DC Extortion Lawyer
Under most state laws, extortion (en español, extorsión) is gaining property or money by threat, intimidation, or making a false claim of ownership rights. Federal law expands the general definition.
The classic “mob movie” version of extortion is just one depiction of what constitutes extortion in the U.S. Offering a shopkeeper “protection” if the owner makes regular payments and threatening to damage or incinerate the shop if the owner does not, is extortion. However, it is not the only type of act that meets the legal standard and requires the attention of an extortion lawyer.

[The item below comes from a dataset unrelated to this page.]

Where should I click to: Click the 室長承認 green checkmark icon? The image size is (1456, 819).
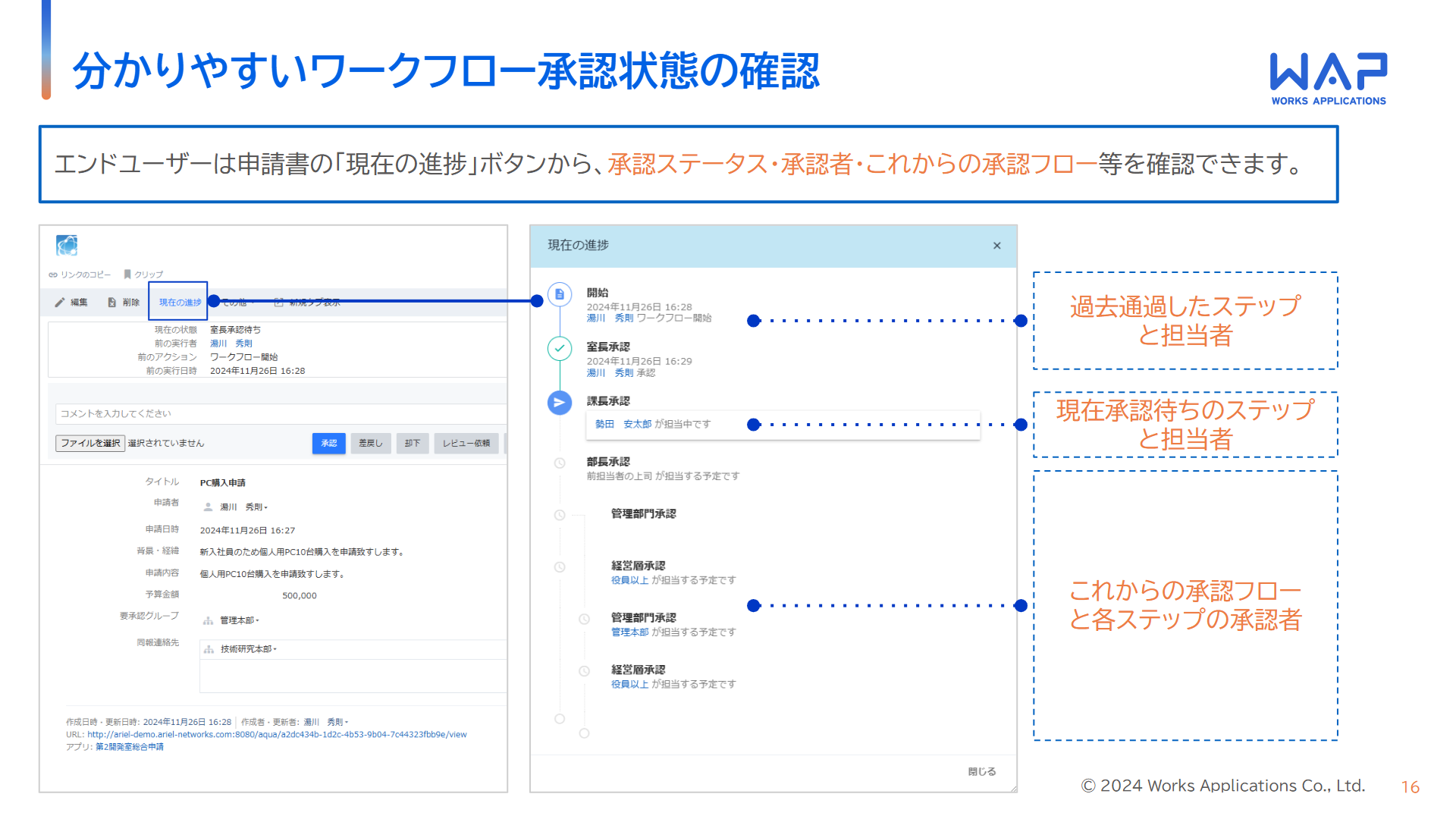(x=560, y=349)
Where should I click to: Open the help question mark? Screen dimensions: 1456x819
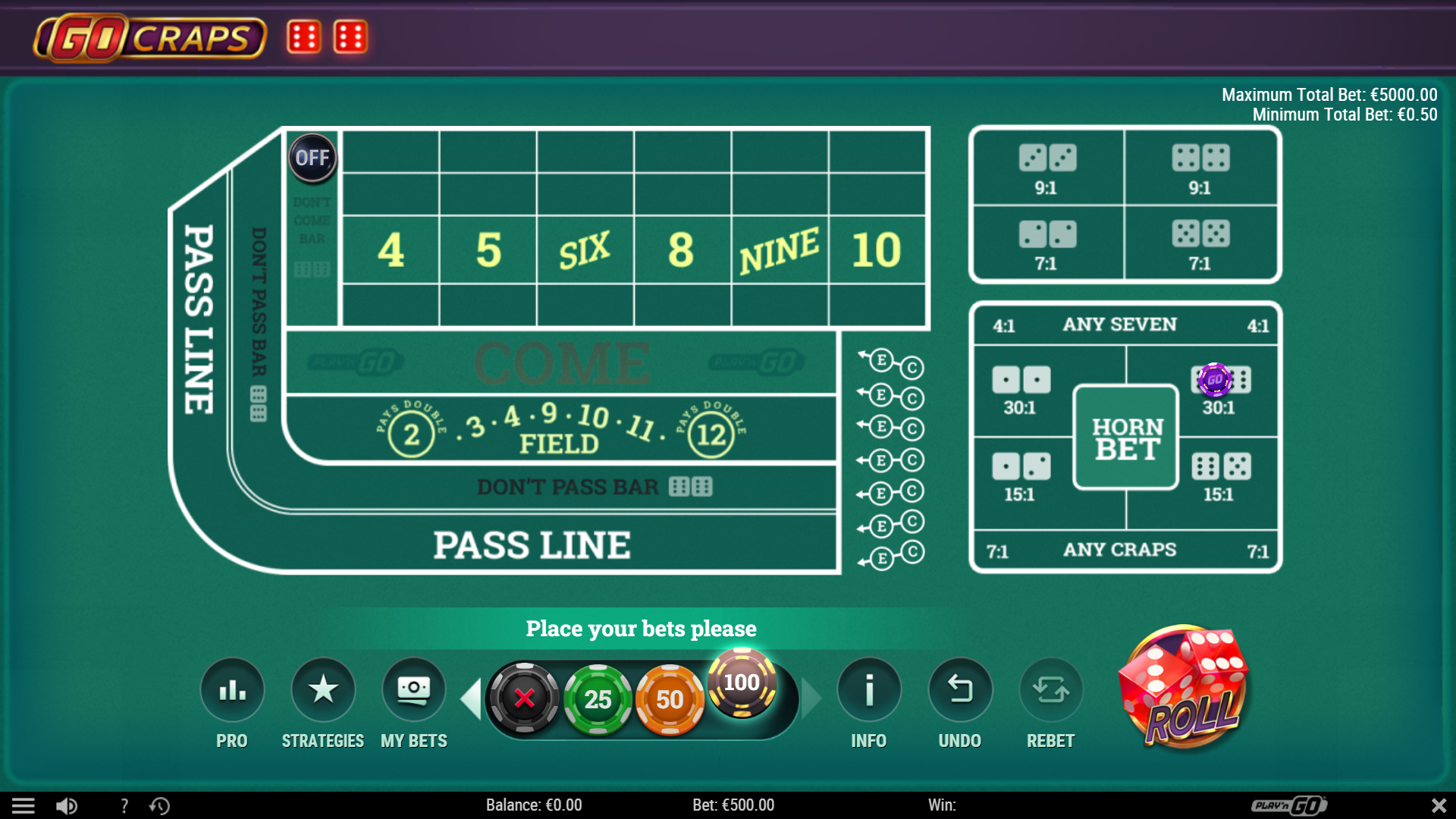[x=124, y=805]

Extortion Regulations in the U.S.
Federal extortion centers on threats made to or by federal employees and threats that involve more than one state. Making a threat of violence against the President, Vice President, or the person that would succeed either in their death constitutes extortion by federal statute. The person that makes the threat does not have to do so for the purpose of gaining property or money to meet the extortion standard.
Federal law includes blackmail, which is receiving something of value following a threat of sharing information, in the section of federal law that address extortion. A person that induces a public works employee to give up any portion of their compensation by threat, force, or intimidation is also guilty of extortion. Similarly, communicating threats via mail for the purpose of gaining an item(s) of value constitutes extortion and thereby warrants attention from an extortion lawyer.

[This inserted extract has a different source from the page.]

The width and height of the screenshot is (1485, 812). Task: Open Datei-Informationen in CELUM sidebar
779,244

The Federal Bureau of Investigation (F.B.I.) cites ransomware, which is a form of cyber extortion, as a growing trend. Ransomware occurs when an individual or group encrypts data that is owned by another entity so that it is unreadable to that entity and will only provide the owner of the data access, if the person or business pays a ransom. It is primarily used to target business and the F.B.I. estimates it cost U.S. business $24 million in 2015.

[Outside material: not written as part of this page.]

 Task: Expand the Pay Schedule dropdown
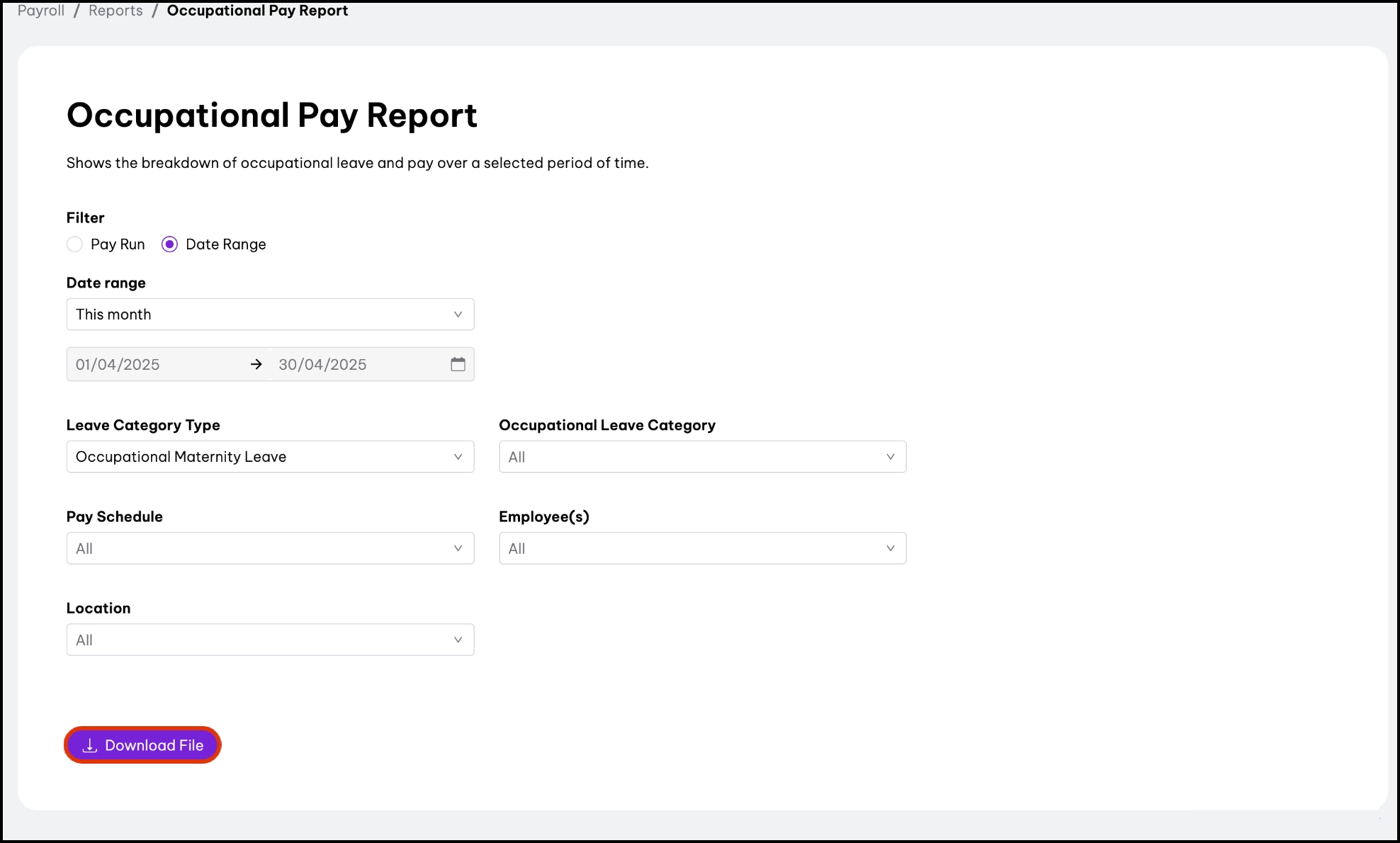(x=269, y=548)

Federal extortion is charged as a felony offense; it is punishable with incarceration in federal prison for up to 20 years making it even more important anyone accused consults with an experienced extortion attorney.
The Bureau of Prisons (B.O.P.) operates federal prisons in the United States. Those that have been convicted of violating federal law, like extortion, are housed in federal facilities for the duration of their sentence. While it is arguable that federal prisons are safer and offer more creature comforts than state prisons because federal prisons have fewer offenders that have been charged with violent crimes, no prison is an entirely safe facility.
Federal prisons have minimum, medium, and maximum security facilities, and the location that an individual is assigned to is dependent on the crime that the individual is convicted of and the sentence that is issued. While extortion is not inherently a violent crime, if the means of extorting the item of value was making violent threats, the facility that the person would be housed in is unlikely to be minimum security.
Additionally, while a conviction for a state crime limits the state to incarcerating a person within the borders of that jurisdiction, federal courts have larger jurisdictions. Therefore, as an extortion lawyer can explain, a federal conviction for a crime that occurred in Maryland could result in a person being imprisoned in Arizona, which could make it more difficult to have regular visitors.